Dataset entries
——————————
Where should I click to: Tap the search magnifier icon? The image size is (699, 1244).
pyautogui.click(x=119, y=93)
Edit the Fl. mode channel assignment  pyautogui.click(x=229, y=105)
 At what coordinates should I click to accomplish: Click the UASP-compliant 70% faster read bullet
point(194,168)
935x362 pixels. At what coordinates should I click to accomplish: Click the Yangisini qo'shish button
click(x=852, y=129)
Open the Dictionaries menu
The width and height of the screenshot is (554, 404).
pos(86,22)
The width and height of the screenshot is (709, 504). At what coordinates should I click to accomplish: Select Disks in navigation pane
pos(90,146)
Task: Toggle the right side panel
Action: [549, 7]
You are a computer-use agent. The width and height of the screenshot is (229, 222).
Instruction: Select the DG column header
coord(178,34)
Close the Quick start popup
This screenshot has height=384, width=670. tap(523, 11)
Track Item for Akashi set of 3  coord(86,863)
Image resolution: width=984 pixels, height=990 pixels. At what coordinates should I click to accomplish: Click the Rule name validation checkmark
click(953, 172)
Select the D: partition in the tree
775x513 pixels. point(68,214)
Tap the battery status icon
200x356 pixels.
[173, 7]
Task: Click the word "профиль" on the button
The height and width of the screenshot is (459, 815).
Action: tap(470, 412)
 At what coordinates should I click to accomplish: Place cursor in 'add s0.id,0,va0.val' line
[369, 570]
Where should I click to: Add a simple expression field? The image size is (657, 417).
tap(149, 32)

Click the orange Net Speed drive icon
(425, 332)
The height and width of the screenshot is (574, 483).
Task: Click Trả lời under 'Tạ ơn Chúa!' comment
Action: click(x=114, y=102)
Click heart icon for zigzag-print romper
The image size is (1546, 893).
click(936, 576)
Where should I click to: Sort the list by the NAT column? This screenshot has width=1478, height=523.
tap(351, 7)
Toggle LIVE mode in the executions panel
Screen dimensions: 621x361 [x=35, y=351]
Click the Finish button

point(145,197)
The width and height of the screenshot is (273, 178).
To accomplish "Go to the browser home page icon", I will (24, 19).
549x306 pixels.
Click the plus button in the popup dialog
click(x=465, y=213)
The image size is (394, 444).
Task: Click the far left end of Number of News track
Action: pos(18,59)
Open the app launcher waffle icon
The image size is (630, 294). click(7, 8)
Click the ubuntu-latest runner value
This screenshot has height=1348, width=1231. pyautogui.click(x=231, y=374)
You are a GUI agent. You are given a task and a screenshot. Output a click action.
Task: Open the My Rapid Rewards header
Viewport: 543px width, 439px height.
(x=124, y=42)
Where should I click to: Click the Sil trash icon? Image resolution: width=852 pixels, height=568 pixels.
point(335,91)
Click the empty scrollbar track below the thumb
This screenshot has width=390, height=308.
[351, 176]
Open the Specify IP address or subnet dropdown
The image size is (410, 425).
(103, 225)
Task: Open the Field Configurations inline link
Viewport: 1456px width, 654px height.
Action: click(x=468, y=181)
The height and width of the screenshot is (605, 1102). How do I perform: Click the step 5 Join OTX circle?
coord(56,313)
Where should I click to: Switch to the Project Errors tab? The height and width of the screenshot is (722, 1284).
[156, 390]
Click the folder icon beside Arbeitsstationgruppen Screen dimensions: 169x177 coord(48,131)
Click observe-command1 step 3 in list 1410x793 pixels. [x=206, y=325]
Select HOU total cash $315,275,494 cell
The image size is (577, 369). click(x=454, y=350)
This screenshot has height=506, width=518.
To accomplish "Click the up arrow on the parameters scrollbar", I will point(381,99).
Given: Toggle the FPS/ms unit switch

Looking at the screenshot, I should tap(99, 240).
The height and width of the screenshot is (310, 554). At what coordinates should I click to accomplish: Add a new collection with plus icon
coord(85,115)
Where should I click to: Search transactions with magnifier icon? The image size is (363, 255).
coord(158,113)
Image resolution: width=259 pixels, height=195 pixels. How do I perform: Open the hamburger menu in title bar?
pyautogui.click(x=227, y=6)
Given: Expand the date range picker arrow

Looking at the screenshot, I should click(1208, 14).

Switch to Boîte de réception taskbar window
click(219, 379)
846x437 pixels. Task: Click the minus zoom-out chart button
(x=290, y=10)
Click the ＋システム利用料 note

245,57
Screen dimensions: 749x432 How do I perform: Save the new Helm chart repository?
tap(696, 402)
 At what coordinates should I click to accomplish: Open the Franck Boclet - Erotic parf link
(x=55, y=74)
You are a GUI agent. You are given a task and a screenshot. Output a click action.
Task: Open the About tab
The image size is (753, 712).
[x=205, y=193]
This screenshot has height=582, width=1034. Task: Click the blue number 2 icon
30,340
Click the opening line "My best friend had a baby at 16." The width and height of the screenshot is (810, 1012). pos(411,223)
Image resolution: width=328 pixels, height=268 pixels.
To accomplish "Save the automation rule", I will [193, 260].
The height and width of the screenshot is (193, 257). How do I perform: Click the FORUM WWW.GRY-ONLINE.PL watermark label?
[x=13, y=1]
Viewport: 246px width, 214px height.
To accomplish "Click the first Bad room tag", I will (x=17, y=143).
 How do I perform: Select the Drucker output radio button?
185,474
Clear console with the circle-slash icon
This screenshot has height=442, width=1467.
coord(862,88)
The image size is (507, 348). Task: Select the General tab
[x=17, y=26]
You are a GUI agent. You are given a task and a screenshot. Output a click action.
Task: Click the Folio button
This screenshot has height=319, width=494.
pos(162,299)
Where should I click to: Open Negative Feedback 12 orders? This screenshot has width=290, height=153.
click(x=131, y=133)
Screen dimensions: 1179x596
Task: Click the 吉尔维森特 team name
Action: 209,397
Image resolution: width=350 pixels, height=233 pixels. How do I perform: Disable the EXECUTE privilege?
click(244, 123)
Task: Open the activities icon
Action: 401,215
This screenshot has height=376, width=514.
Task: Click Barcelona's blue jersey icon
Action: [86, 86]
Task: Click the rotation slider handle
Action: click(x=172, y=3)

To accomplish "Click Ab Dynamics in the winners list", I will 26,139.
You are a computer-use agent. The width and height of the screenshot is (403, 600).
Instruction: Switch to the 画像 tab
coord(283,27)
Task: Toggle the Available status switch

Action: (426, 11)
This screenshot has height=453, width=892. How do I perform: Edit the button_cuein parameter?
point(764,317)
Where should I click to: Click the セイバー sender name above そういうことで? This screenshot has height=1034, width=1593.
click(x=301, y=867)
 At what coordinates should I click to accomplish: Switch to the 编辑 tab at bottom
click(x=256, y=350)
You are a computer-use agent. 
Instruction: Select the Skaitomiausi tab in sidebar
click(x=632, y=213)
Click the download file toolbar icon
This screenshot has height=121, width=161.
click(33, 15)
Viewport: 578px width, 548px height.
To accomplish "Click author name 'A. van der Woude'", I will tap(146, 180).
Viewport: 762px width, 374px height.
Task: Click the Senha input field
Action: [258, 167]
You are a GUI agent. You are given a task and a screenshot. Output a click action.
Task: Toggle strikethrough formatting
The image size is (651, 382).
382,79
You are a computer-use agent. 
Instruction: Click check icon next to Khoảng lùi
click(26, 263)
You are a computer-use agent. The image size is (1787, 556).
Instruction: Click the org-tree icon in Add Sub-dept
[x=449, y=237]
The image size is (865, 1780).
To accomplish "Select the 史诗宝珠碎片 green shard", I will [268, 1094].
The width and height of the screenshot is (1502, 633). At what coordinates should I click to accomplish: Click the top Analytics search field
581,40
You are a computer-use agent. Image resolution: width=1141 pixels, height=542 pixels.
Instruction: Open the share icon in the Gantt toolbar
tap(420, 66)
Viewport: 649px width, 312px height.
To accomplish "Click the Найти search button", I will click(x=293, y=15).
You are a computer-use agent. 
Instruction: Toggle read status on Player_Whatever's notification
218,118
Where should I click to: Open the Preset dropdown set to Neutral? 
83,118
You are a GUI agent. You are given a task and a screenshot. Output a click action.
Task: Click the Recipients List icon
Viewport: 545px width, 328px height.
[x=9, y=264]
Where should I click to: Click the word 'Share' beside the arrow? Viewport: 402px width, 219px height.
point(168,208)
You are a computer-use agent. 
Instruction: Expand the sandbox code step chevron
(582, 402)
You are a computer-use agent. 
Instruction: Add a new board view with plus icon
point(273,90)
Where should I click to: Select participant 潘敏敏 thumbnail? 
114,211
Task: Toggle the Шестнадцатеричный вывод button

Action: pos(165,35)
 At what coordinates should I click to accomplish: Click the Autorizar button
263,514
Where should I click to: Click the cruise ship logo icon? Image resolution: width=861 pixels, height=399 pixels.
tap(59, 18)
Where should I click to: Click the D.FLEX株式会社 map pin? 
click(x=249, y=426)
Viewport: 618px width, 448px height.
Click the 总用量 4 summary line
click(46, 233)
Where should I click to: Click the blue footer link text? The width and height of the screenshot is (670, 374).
——————————
Work required
As listed above, the lines from the line with "The width and height of the screenshot is (554, 404)." to the line with "is (229, 222)." are to be echoed exactly, with both ends included and nothing added.

Finished exercise
The width and height of the screenshot is (554, 404).
pos(86,22)
The width and height of the screenshot is (709, 504). At what coordinates should I click to accomplish: Select Disks in navigation pane
pos(90,146)
Task: Toggle the right side panel
Action: [549, 7]
You are a computer-use agent. The width and height of the screenshot is (229, 222).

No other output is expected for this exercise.